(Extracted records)
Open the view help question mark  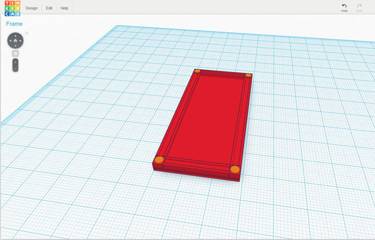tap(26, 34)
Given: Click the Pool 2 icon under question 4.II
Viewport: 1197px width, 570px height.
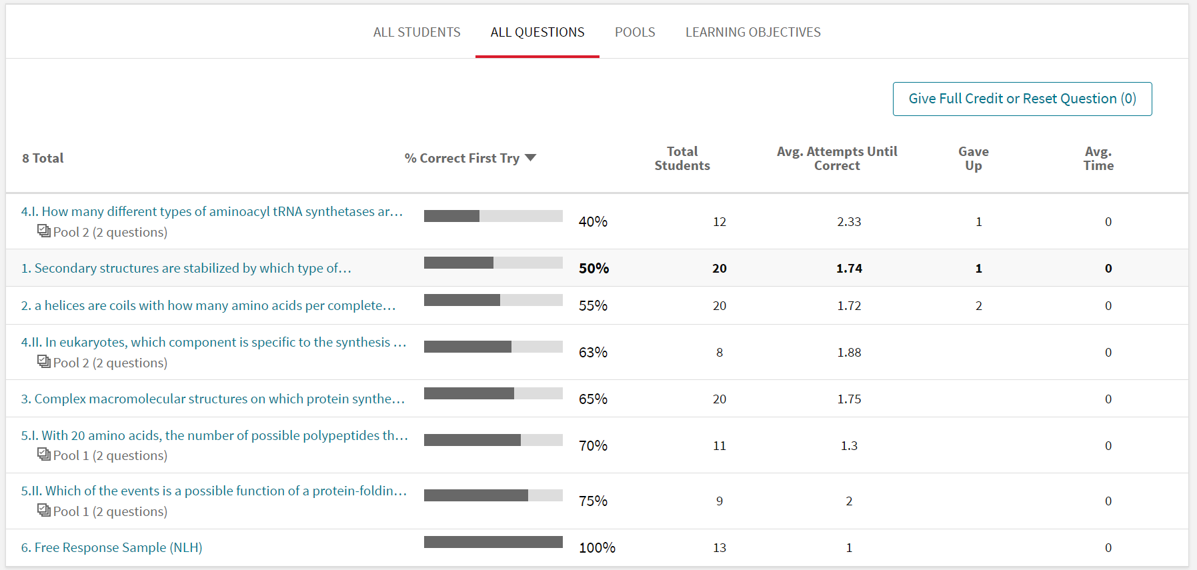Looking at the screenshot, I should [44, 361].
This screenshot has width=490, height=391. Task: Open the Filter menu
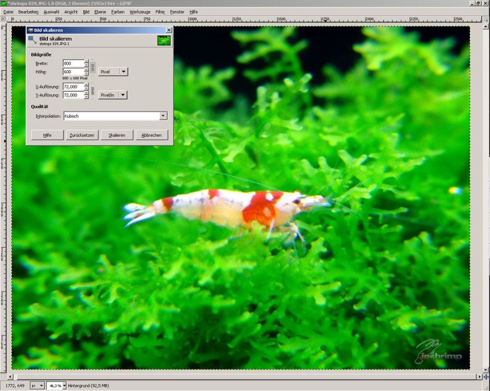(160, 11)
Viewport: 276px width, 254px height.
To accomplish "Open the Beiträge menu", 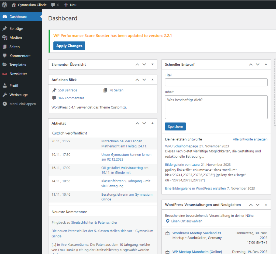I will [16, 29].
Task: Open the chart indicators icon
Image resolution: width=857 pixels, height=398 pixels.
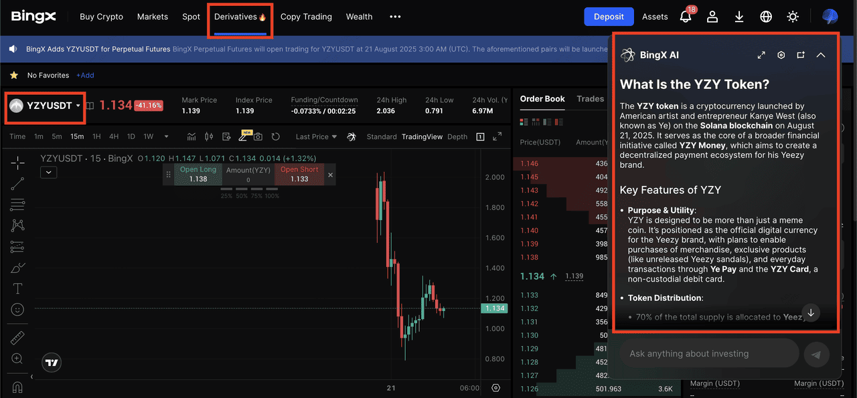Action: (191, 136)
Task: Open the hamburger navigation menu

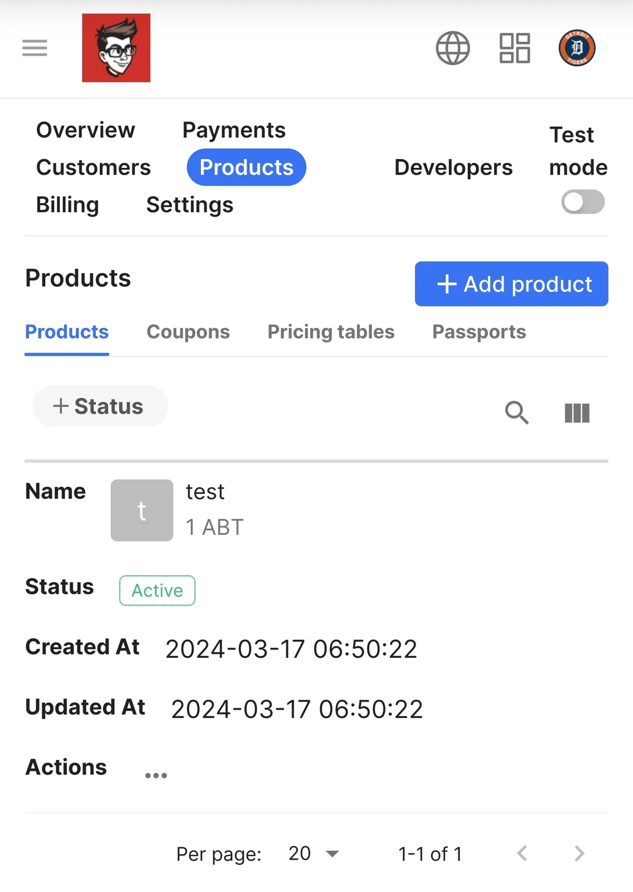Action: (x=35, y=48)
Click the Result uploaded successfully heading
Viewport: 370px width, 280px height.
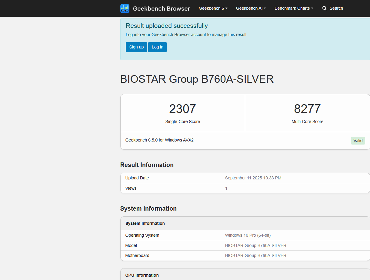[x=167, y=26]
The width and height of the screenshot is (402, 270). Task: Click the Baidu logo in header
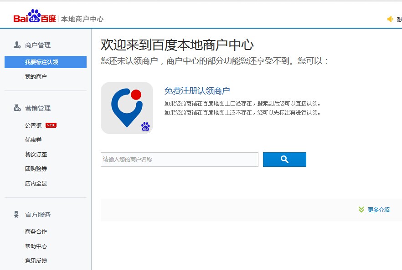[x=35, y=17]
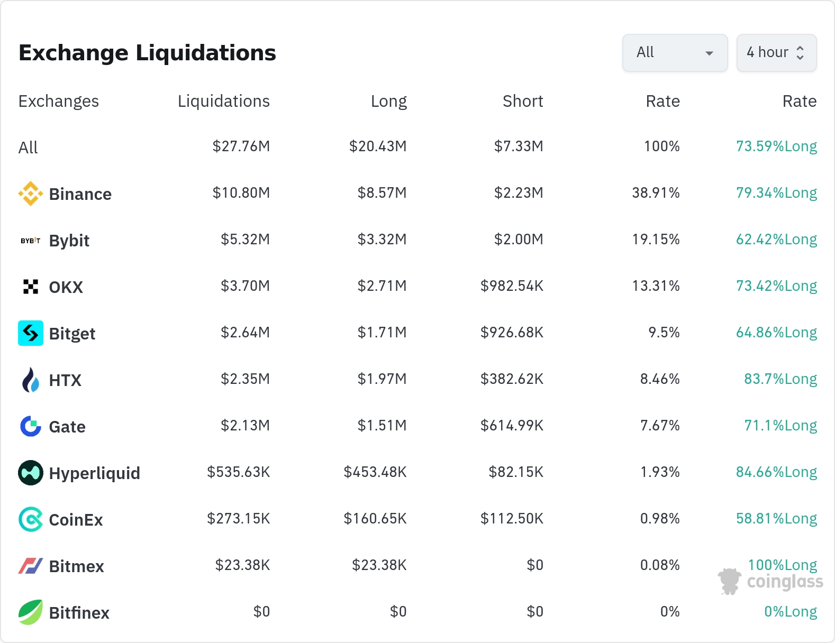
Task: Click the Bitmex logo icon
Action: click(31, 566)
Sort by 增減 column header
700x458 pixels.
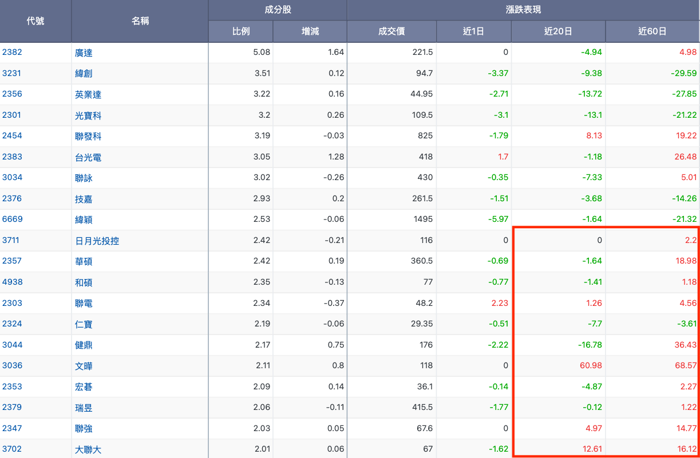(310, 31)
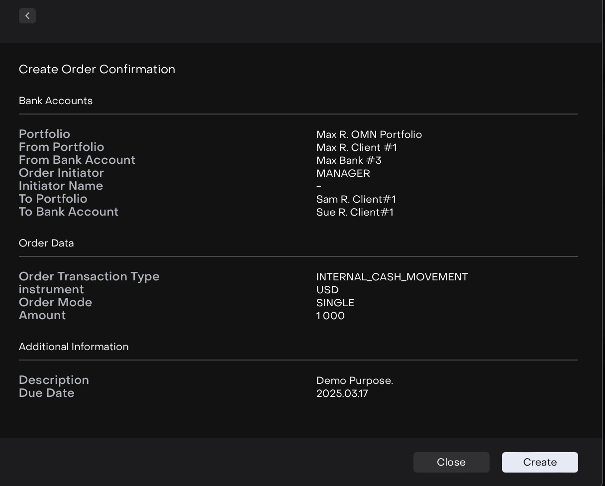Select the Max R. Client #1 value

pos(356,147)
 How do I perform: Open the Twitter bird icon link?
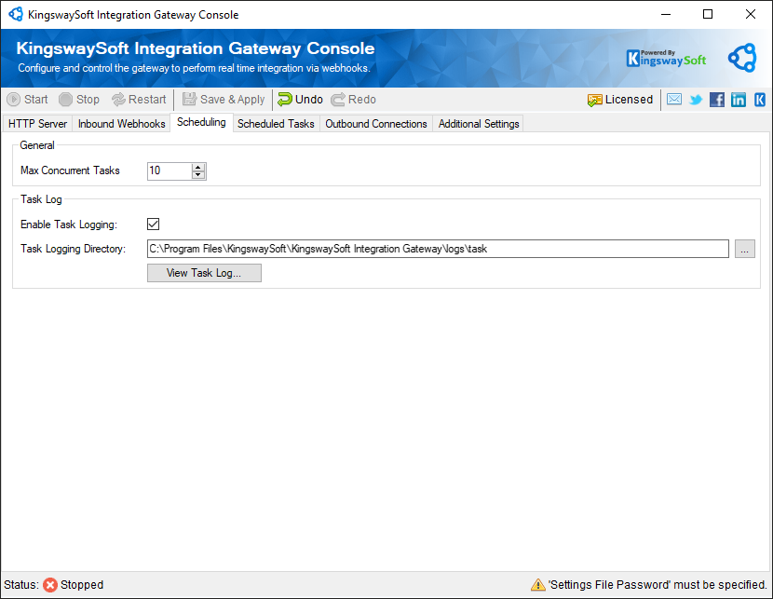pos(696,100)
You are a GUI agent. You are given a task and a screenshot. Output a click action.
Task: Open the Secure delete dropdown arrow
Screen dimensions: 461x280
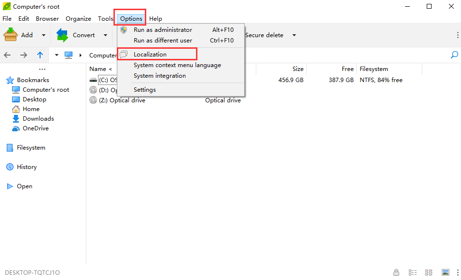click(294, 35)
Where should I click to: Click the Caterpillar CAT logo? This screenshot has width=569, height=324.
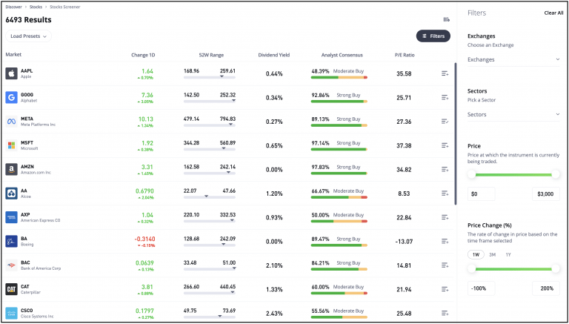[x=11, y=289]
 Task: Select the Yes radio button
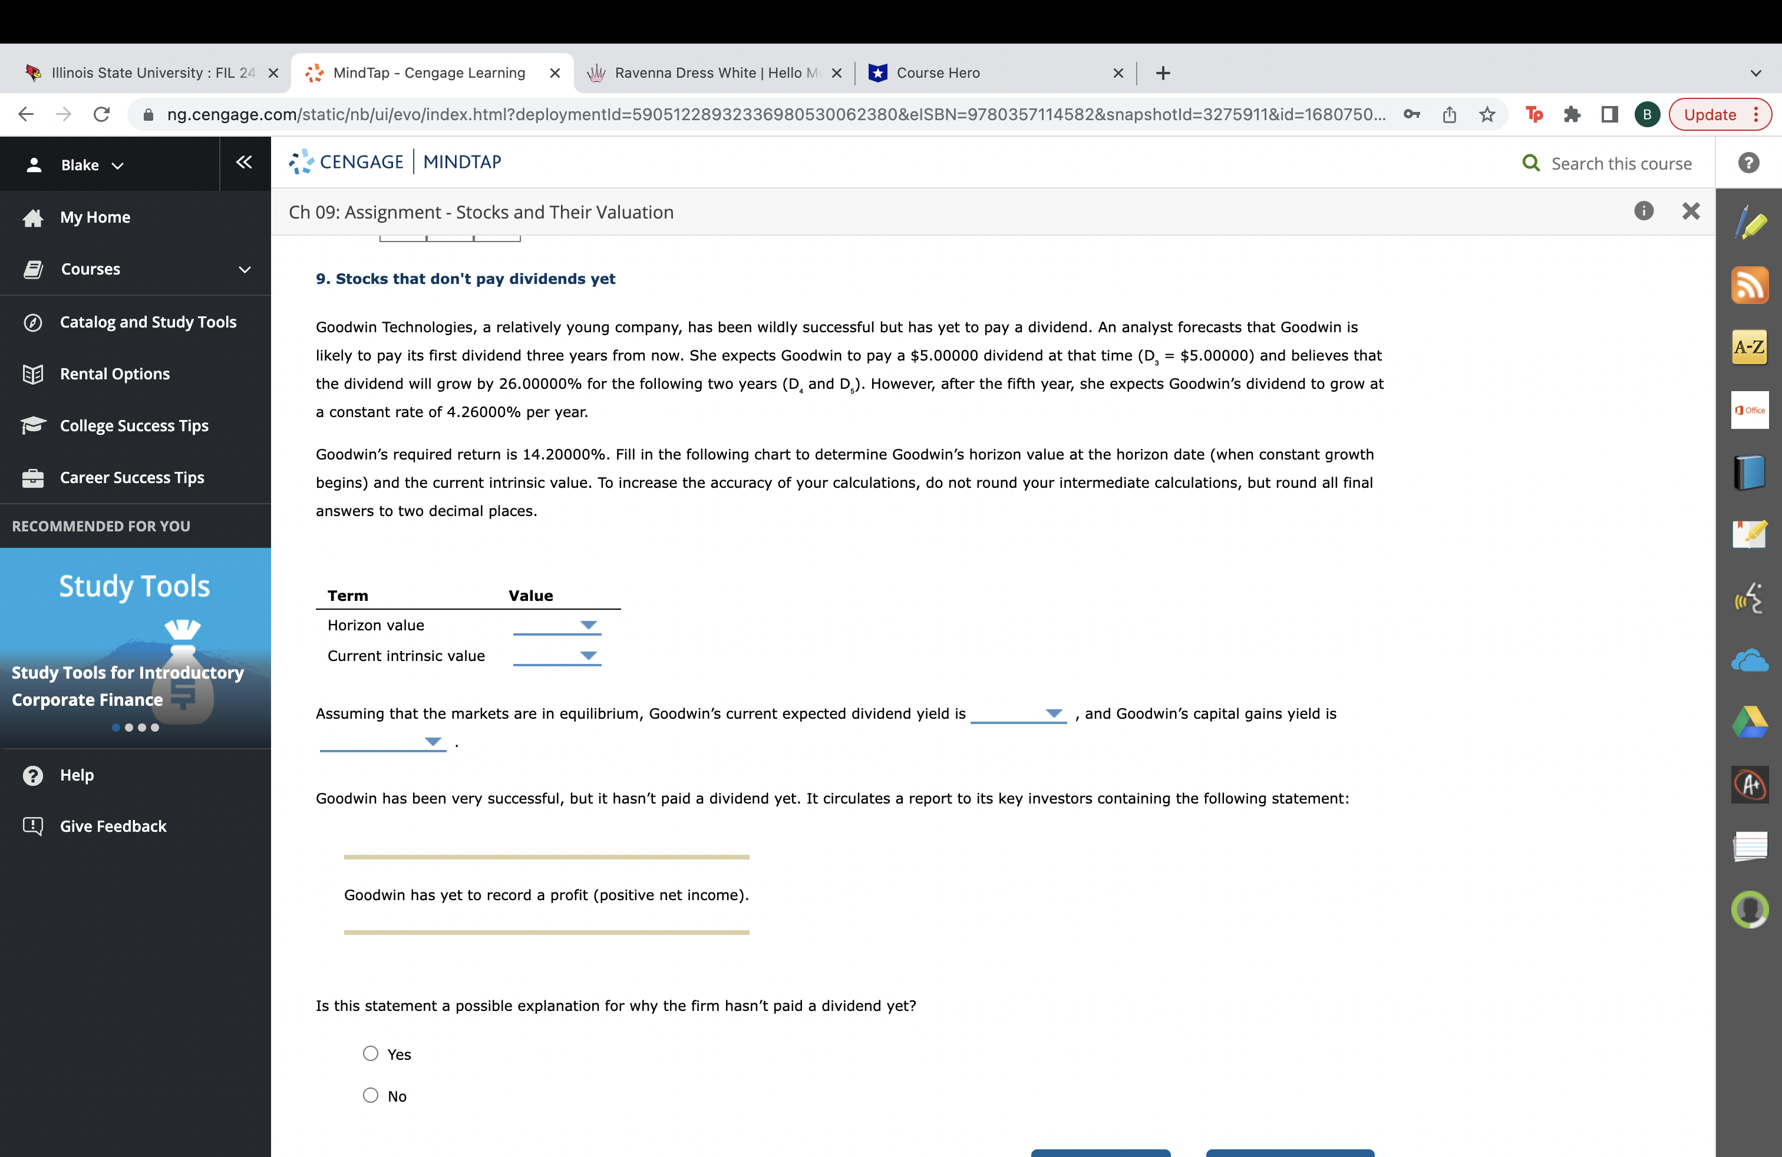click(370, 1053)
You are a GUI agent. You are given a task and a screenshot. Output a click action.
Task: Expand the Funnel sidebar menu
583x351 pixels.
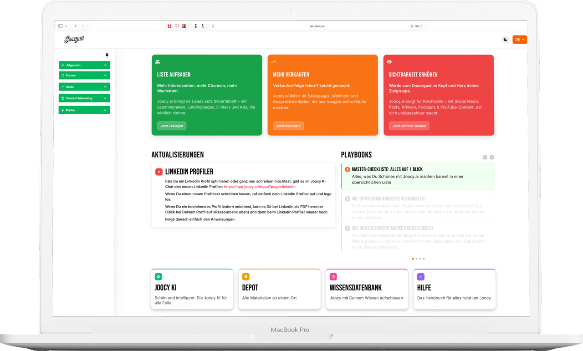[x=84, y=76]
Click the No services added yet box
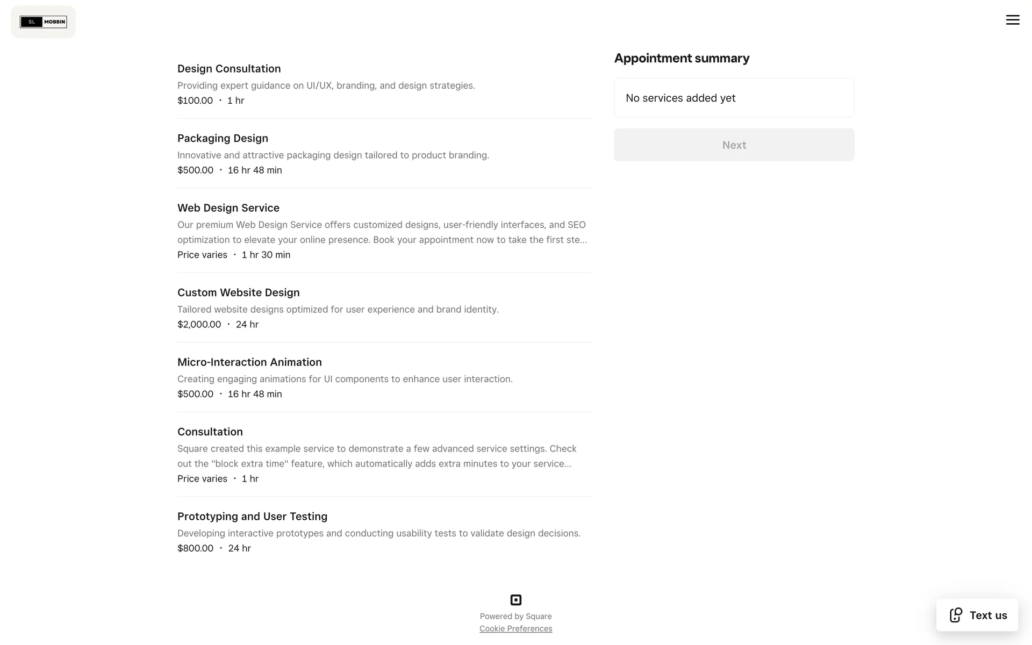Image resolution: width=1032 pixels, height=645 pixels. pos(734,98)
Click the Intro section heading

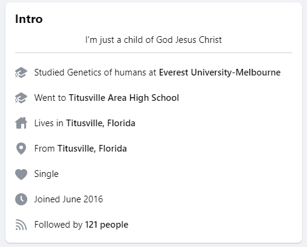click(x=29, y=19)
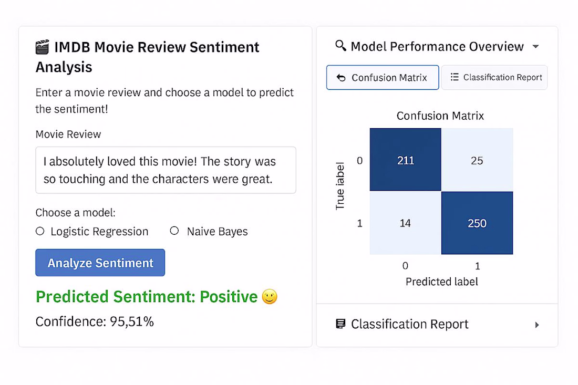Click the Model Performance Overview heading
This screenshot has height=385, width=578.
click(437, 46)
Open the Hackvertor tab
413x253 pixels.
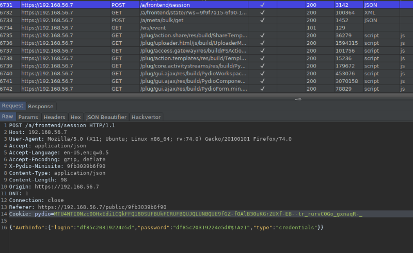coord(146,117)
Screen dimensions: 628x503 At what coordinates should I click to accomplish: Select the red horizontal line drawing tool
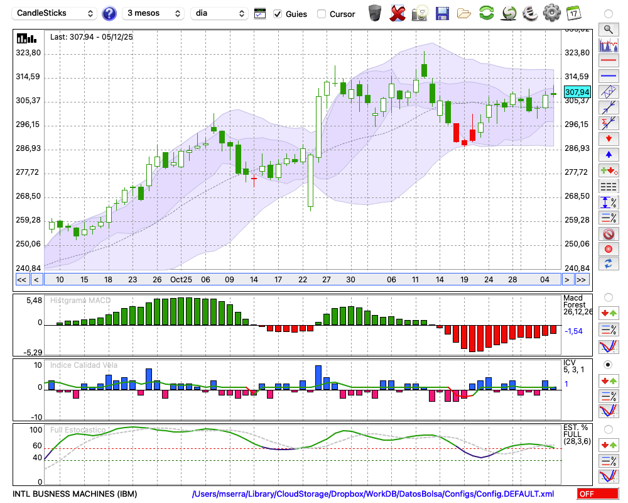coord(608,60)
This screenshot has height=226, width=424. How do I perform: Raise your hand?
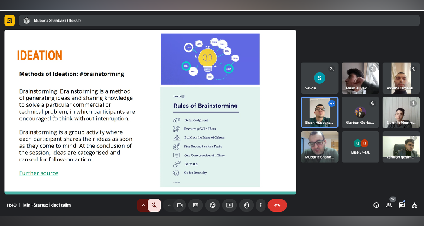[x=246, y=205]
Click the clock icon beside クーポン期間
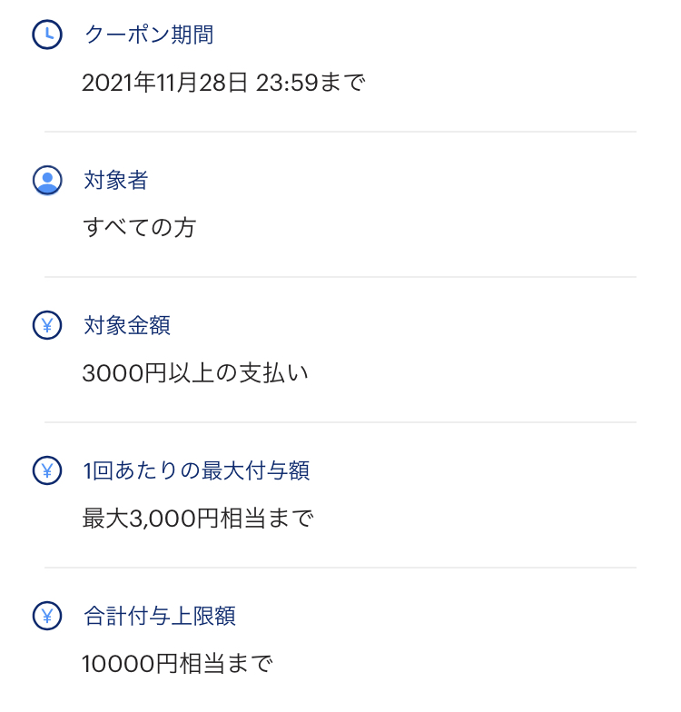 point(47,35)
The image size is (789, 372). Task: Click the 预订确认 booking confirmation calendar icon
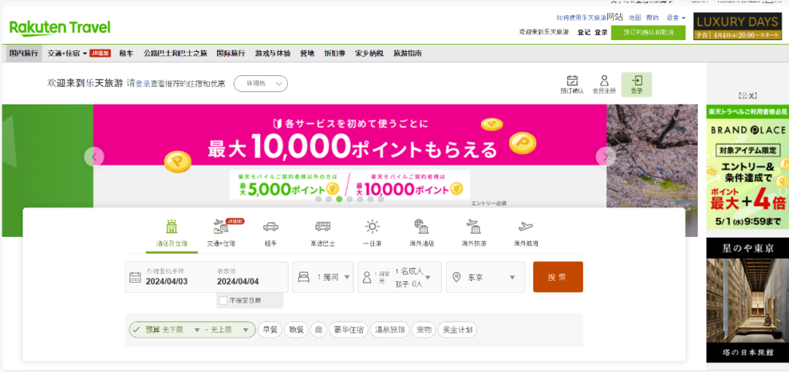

## Exercise requirements
Please output, exactly as written, the lines above from the one holding "700x458 pixels." through the one holding "Task: Open the Secure delete dropdown arrow", both included, with the pictures omitted.

## Written response
700x458 pixels.
(310, 31)
Select the Max R. Client #1 value

pos(356,147)
 How do I perform: Open the Twitter bird icon link?
pos(696,100)
You are a GUI agent. You are given a task and a screenshot. Output a click action.
Task: Open the Secure delete dropdown arrow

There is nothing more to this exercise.